Auburtin Marion

Marion Auburtin est une artiste française née en 1978. Elle vit et travaille à Aubervilliers en Seine Saint Denis. Elle pratique principalement la peinture et la céramique. Elle travaille également en duo avec Benjamin L. Aman sous le nom de Sleep Disorders.
Je postule pour une éventualité. Marion Auburtin croit aux fantômes. Non pas aux revenants désaxés, tout autant désarticulés que déments, sortis d’un film de George A. Romero. Pas du tout. Elle croit à des fantômes subtils, très ambivalents, assez doux sous leur cape d’invisibilité, qui pourraient flotter autour de la phrase vertigineuse d’Albert Einstein : « La distinction entre le passé, le présent et le futur n’est qu’une illusion, aussi tenace soit-elle ».
De de mon point de vue, les êtres qui habitent l’univers de l’artiste sont indubitablement lunaires. Ils sont nocturnes, féminins et parfois innocemment démoniaques. Plutoniens. Des méduses. Des sirènes. Des divinités de la mort. Pourquoi pas. Mais sans en avoir l’air, sans le vouloir. Elles sont dénuées de malignité et d’arrogance parce qu’elles ne souhaitent pas nous impressionner, ni nous effrayer, étant elles-mêmes peut-être le véhicule intraduisible de l’inconscient de l’artiste. Quelque fois, elles semblent se demander ce qu’elles font là, encadrées, entoilées, baignées d’huile inodore. Dans une aisance immobile, un peu contrainte, très inédite. Certaines ne se doutent pas qu’elles sont des passeuses vers le milieu inconnu de la vallée de la mort. Elles peuvent faire traverser la frontière à qui voudrait tenter de comprendre ce mystère fondamental. Elles restent silencieusement au bord de cette limite, parfois en nous tournant le dos. Et si elles avançaient vers le fond de la toile, nous aurions sans doute envie de les suivre pour les ramener à nous, comme la tentative magnifique et désespérée d’Orphée.
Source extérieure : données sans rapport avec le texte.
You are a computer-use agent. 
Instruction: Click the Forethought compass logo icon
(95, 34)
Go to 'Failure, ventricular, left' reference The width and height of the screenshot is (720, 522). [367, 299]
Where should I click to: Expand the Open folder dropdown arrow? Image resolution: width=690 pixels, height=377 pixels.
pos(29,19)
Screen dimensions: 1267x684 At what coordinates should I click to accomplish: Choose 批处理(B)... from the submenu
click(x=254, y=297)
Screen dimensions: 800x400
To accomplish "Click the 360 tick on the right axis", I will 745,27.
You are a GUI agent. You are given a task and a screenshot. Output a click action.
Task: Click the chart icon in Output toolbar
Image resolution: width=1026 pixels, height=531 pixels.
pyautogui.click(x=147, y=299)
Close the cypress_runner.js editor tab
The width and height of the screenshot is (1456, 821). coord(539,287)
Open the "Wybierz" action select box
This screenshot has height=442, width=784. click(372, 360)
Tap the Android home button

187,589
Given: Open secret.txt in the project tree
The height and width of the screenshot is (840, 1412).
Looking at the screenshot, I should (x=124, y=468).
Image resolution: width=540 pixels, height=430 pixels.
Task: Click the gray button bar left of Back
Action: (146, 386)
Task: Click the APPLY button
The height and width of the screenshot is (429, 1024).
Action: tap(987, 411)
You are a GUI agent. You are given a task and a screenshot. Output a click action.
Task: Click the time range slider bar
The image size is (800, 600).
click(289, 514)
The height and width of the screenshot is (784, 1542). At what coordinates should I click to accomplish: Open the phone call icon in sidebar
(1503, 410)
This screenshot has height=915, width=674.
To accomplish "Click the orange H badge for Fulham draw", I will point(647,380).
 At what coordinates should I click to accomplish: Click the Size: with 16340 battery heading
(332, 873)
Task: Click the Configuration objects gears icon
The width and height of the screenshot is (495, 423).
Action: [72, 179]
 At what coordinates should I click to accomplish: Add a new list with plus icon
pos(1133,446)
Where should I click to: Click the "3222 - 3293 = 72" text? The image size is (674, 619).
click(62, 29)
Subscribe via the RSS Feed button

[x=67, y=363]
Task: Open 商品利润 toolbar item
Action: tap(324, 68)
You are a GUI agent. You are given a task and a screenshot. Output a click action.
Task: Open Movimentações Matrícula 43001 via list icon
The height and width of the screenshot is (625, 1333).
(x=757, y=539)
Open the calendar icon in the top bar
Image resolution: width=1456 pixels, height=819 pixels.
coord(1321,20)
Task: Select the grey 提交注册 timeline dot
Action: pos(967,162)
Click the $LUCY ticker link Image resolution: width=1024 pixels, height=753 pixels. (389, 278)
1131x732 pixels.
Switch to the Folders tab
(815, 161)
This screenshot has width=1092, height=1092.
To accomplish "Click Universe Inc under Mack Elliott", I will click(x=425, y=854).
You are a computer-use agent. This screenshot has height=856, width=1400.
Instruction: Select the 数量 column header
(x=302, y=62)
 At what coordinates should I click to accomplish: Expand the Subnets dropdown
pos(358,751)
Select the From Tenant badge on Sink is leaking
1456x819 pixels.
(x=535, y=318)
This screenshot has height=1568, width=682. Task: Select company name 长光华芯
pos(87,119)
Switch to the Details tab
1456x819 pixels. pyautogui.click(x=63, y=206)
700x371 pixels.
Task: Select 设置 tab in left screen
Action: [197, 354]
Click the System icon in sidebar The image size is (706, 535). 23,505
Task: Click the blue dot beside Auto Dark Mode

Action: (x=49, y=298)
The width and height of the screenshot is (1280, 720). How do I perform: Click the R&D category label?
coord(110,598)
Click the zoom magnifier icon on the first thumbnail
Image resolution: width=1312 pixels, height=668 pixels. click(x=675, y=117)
La beauté de la mort chez Marion Auburtin n’est pas tout à fait celle de Baudelaire. Pas assez moite. Pas assez pourrissante. Sous le pinceau incisif de l’artiste, les corps, même lorsqu’ils sont ouverts, restent lisses et délicatement parfumés. Devant les toiles Emma ou À fleur de peau, nous ne sommes pas devant la « charogne infâme », ni devant la « femme lubrique / Brûlante et suant les poisons ». Au contraire, nous sommes en présence d’une puissance naturaliste propre et raffinée, digne de l’Ange anatomique d’Agoty. Néanmoins, l’univers de l’artiste n’est pas radicalement lointain de l’esthétique de la laideur caractéristique du poète. Leurs deux démarches seraient difficilement concevables sans une fonction à mes yeux essentielle, celle de l’oxymore. Le mal, la laideur ou la représentation de la mort n’ont pas une existence autonome mais ils sont intimement liés à leur opposée, la perfection néoplatonicienne de l’Idéal de la Beauté.
Juliette Fontaine, directrice du CAPA, avril 2019.